The reserve system blocked First Nations from housing themselves and literally forced them to accept the government programs. Oh a person could move off the reserve, you might say. Yes but if you did, as a First Nations person you would not be welcome in mainstream communities and so your housing prospects would not necessarily improve. The same is still true today.

By the 1940s it had become blatantly obvious that the system the government had for housing on reserves—let’s be perfectly clear, First Nations people and their leadership had no control of the system whatsoever—had never and could never produce adequate housing.

Now here’s the rub. When the system failed, as it did over and over again, government agents took that to mean First Nations were unable to be successfully housed and that they needed more ‘help’. The history of housing in First Nations is a series of government fixes—one program after the other trying to fix the previous failure. Never once, that I could find in the records, did the Indian Department contemplate that the problem might rest with government, not the First Nations.

Of course I didn’t, because, in the deeply rooted racist worldview of Canadians, we believed that Indigenous people were not capable of managing their own affairs.

So when you drive through a reserve and wonder why the housing is in such disarray there is an easy answer.
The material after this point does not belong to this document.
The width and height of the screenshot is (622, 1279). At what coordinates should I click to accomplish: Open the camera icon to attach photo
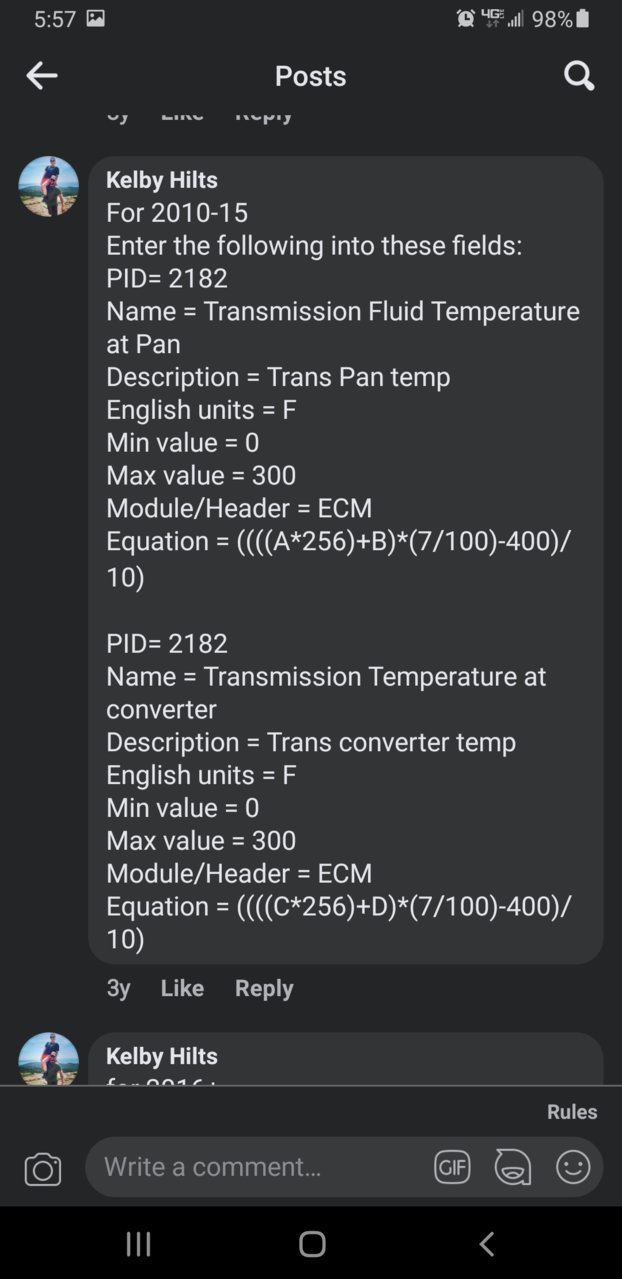[42, 1169]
Because Canadians believed that First Nations people were not capable of managing their own affairs the government did the managing. The Indian Department designed the programs and controlled how they would be delivered and the lion’s share of government funding for First Nations housing returned right back into the pockets of the enormous “Indian industry” of bureaucrats and professionals who operated the system. And what you are looking at, when you drive through a community and see the ramshackle houses, is the outcome of that arrangement.
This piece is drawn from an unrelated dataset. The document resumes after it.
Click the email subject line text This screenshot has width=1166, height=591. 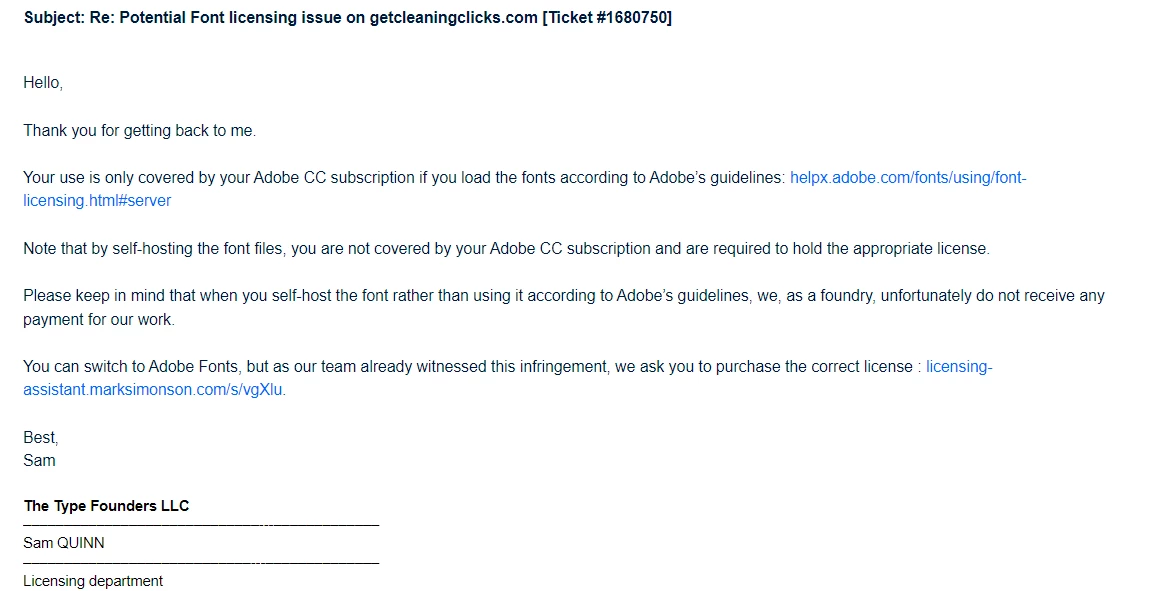pos(347,18)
Of course housing on Indian reserves (legal name) looks different than in the rest of Canada. Nowhere else in this country has such a housing system existed. No other group of Canadians has been subject to so many state controls over their houses. No one else in Canada is refused the opportunity to go to a bank borrow money to build or renovate a house simply because they live in a certain community.

It takes a bit to grapple with. Long after most residential schools had closed their doors government agents still controlled how First Nations people would be housed. The ill health and social disruption caused by unimaginably substandard housing continues in many communities to this day.

But if we look at it from different angle then think about the time when you drove through a reserve more recently and said, “Hey there’s some really nice houses going up. I wonder what’s happening.” What’s happening is that many First Nations are taking control of their housing. There’s still only a trickle of independently wealthy and sophisticatedly administered communities that have really repatriated control over their housing. But it’s happening for the first time in a century.

So you can see what happens when First Nations are in control. Housing improves and, given time, First Nations housing will meet the same standards as elsewhere.

So as I said earlier, it’s no wonder First Nations want to take back control over their own housing. What is really the wonder is that it wasn’t until this recent federal government took over the reigns of the Indian Department that it decided the government itself was the problem and it ought to get out of the business of delivering services on reserves. It’s still not convinced that First Nations can do it themselves but First Nations are taking control in any case. As my First Nations daughter, Joni, who is an elected councillor for Tsartlip First Nations said, “Mom, at some point it isn’t about what the government does or doesn’t do. The cat is out of the bag. We are taking control over our own lives. The government will just need to figure that out and adjust.”

But there are still so many questions: Will government acknowledge the destruction caused by its housing system? Will there be compensation? Building a new system is a colossal task, will there be enough support to ensure its success?